Undertaker cerró los ojos un momento escuchando las hermosas palabras que salían de esos labios, vocalizando mentalmente cada palabra, cada frase…

-Es… No sabría explicarlo, pero tiene algo mágico para mí, aunque te parezca una tontería- rió.

El hombre de cabello claro empezó a escribir, y una vez que terminó, alzó la hoja por encima de su hombro para que la leyera Vincent.

-A ver…- leyó detenidamente.

''Sí, realmente hermosa esa poesía, la había escuchado antes. ¿Conoces a Algernon Charles Swinburne?''

-No, no lo conozco- dijo con voz curiosa. -¿Sabes algún escrito suyo?

Undertaker asintió lentamente procediendo a escribir. Se tomó unos segundos, pues Vincent intentaba leer lo que escribía a hurtadillas, y tuvo que apartar la hoja de vez en cuando para que éste no leyera antes de tiempo.

Una vez terminó, le tendió la hoja y se quedó mirando al frente, a ningún punto concreto de la habitación.

-Mmmm…- Vincent tomó la hoja y dejó la toalla a un lado, ya que había logrado secar el largo cabello de su ajeno.

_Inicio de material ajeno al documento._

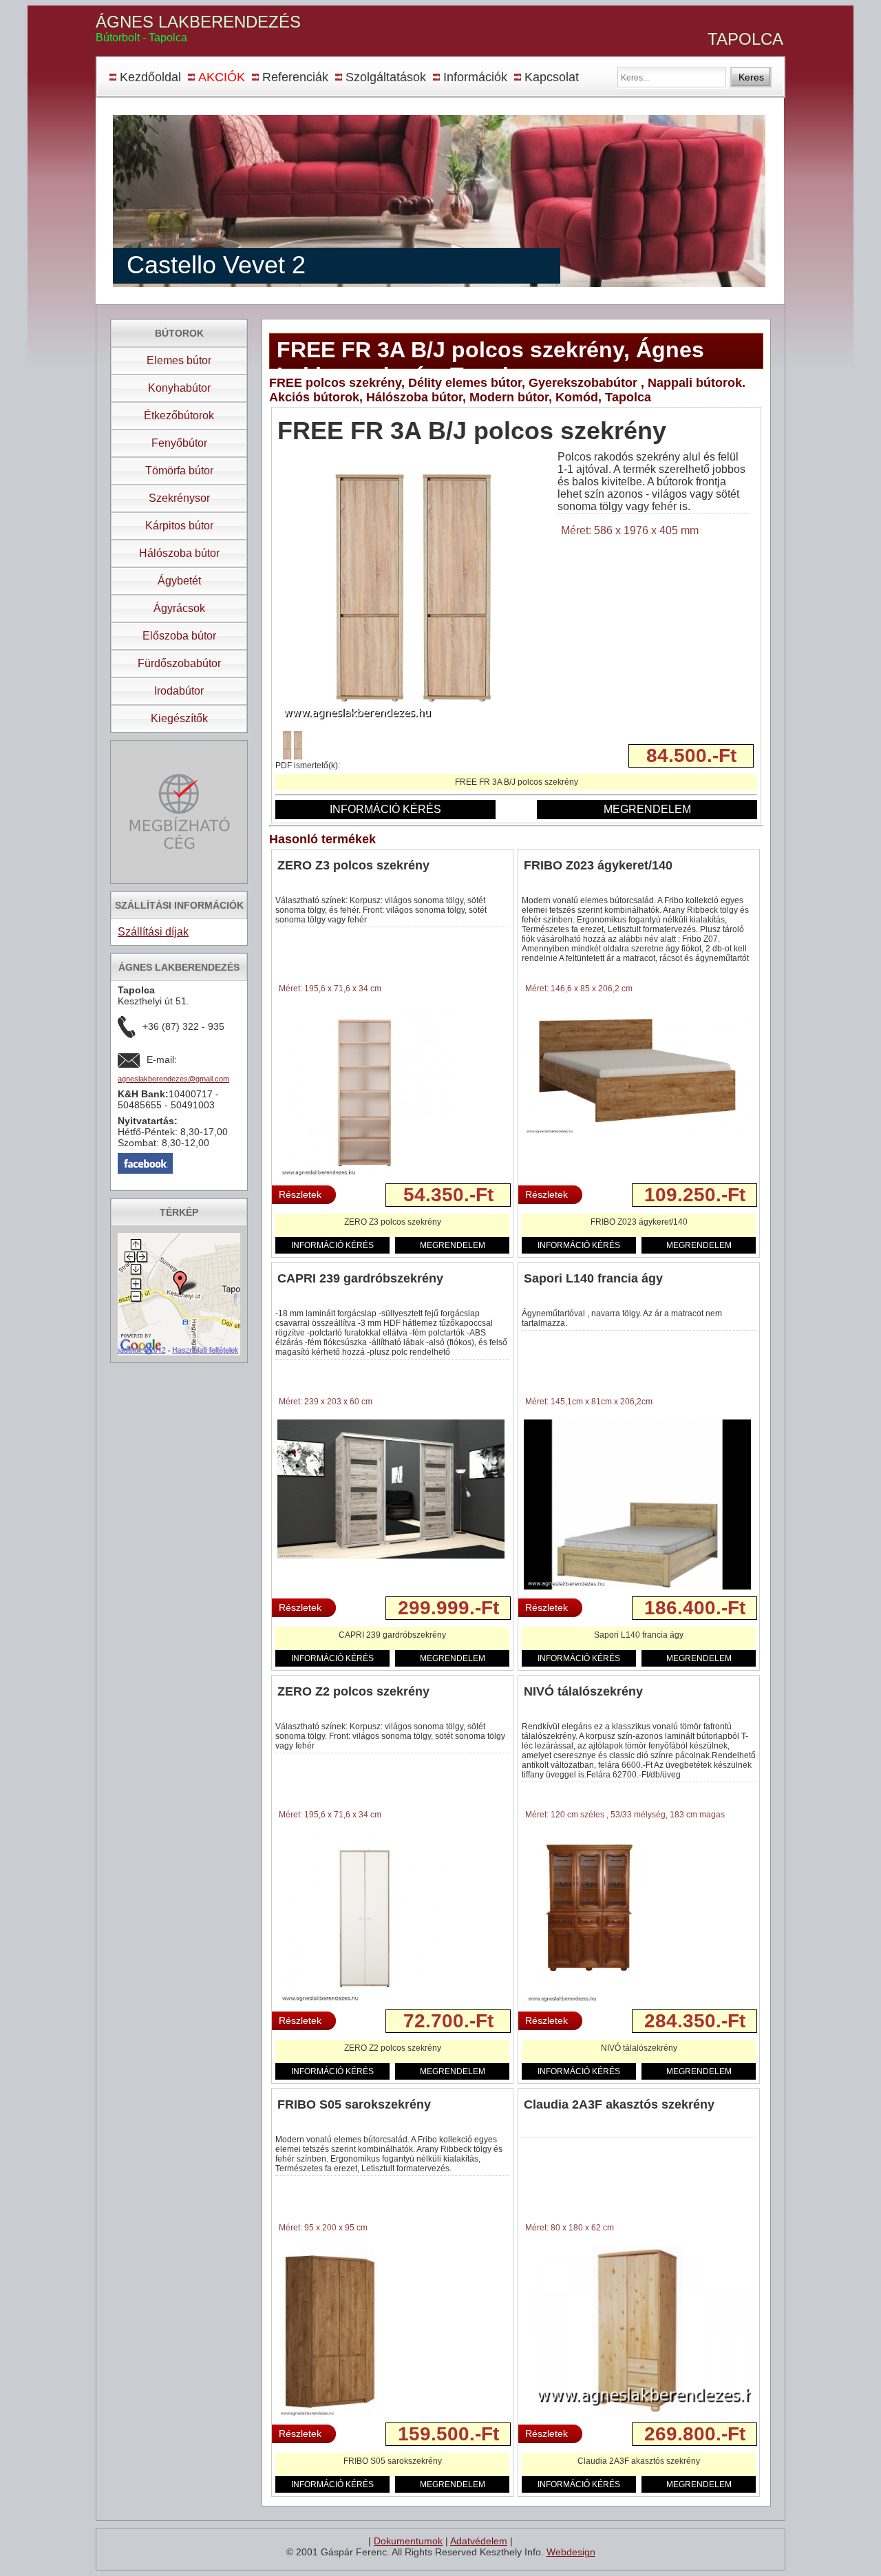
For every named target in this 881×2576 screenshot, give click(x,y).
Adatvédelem (478, 2540)
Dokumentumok (408, 2540)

El Conde apoyó su cabeza en la espalda contraria y comenzó a leer.

La hoja decía así:

''El poema se titula: Antes del ocaso.

El amor crepuscular declina en el cielo

Antes que la noche descienda sobre la tierra

Antes de que miedo sienta del frío su hierro,

El crepúsculo del amor se desvanece en el cielo.

Cuando el insaciable corazón susurra entre lamentos

''O es demasiado o es poco'',

Y los labios se abstienen tardíamente resecos,

Blandas, bajando por el cuello de cada amante,

Las manos del amor sostienen su rienda secreta;

Y mientras buscamos en él una señal concreta,

Su luz crepuscular se desgarra en el cielo''

Vincent sintió su corazón latir un poco más rápido, y dejando la hoja de papel a un lado, agarró un cepillo con encajes plateados y procedió a peinar el cabello ya seco.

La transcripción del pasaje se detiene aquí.